#### Kaynak Metin:
= = =
13 dk.
23 Ağustos 2022
Çok sevdiğimiz zatları okurken/dinlerken dikkat edilmesi gerekenler | 2.Kısım-gorsel
Youtube Banner

Çok sevdiğimiz zatları okurken/dinlerken dikkat edilmesi gerekenler | 2.Kısım

Bu yazı, "Çok sevdiğimiz mürşitleri okurken/dinlerken dikkat edilmesi gerekenler" başlıklı yazı dizisinin ikinci yazısıdır. Serinin ilk yazısına buradan ulaşabilirsiniz.

Serinin ilk yazısında yapılan açıklamalar konuyla ilgili zihinsel çıkış noktalarının tespitiyle ilgiliydi. Şimdi farklı bir boyuta geçiyoruz.

 

Muhataba Zihinsel Olarak Verilen Rolün Önemi
 

Konuyla ilgili olarak Bediüzzaman Said Nursi'nin Kastamonu Lahikası isimli eserinde “Ehemmiyetlidir” notuyla yer alan çok önemli bir metin vardır. Metni aynen aktarıyoruz:
 

Ehemmiyetlidir!
= = =
#### Yazılı Görevler:
#1 Mürşitleri okuma ve dinleme üzerine yazıyı iki cümleyle özetle.
#2 Mürşitleri okuma ve dinleme üzerine yazıya göre bu ikinci yazıda neden farklı bir boyuta geçiliyor? En fazla iki cümleyle cevap ver.
#3 Mürşitleri okuma ve dinleme üzerine yazıyı kaldığı yerden sürdür.

#### Verilen Bilgiler:
= = =
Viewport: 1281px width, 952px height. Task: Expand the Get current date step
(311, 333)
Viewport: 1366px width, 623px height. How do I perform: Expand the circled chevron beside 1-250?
= = =
#### Sonuçlar:
#1 Bu yazı, çok sevilen mürşitleri okurken ya da dinlerken dikkat edilmesi gerekenleri anlatan dizinin ikinci yazısıdır ve ilk yazıda ele alınan zihinsel çıkış noktalarından sonra farklı bir boyuta geçer. "Muhataba Zihinsel Olarak Verilen Rolün Önemi" başlığı altında, Bediüzzaman Said Nursi'nin Kastamonu Lahikası'nda "Ehemmiyetlidir" notuyla yer alan bir metni olduğu gibi aktarmaya başlar.

#2 Serinin ilk yazısındaki açıklamalar, konuyla ilgili zihinsel çıkış noktalarını belirlemeye yönelikti. Bu konu orada ele alındığı için ikinci yazıda farklı bir boyuta geçiliyor.

#3
[Risale-i Nur talebelerinden bir kısım kardeşlerimin, benim haddimin çok fevkinde hüsn-ü zanlarını ve ifratlarını tadil etmek (dengelemek) için ihtar edilen bir muhaveredir (karşılıklı konuşmadır.]
 

Bundan kırk elli sene evvel, büyük kardeşim Molla Abdullah (rahmetullahi aleyh) ile bir muhaveremi hikâye ediyorum.
 

O merhum kardeşim, evliya-i azimeden olan Hazret-i Ziyaeddin’nin (k.s.) has müridi idi. Ehl-i tarikatça, mürşidinin hakkında müfritane (aşırıya kaçacak derecede) muhabbet ve hüsn-ü zan etse de makbul gördükleri için, o merhum kardeşim dedi ki:

"Hazret-i Ziyaeddin bütün ulûmu (ilimleri) biliyor. Kâinatta, kutb-u âzam (zamanın en büyük mürşidi) gibi her şeye ıttılâı var." Beni onunla raptetmek (bağlamak) için çok harika makamlarını beyan etti.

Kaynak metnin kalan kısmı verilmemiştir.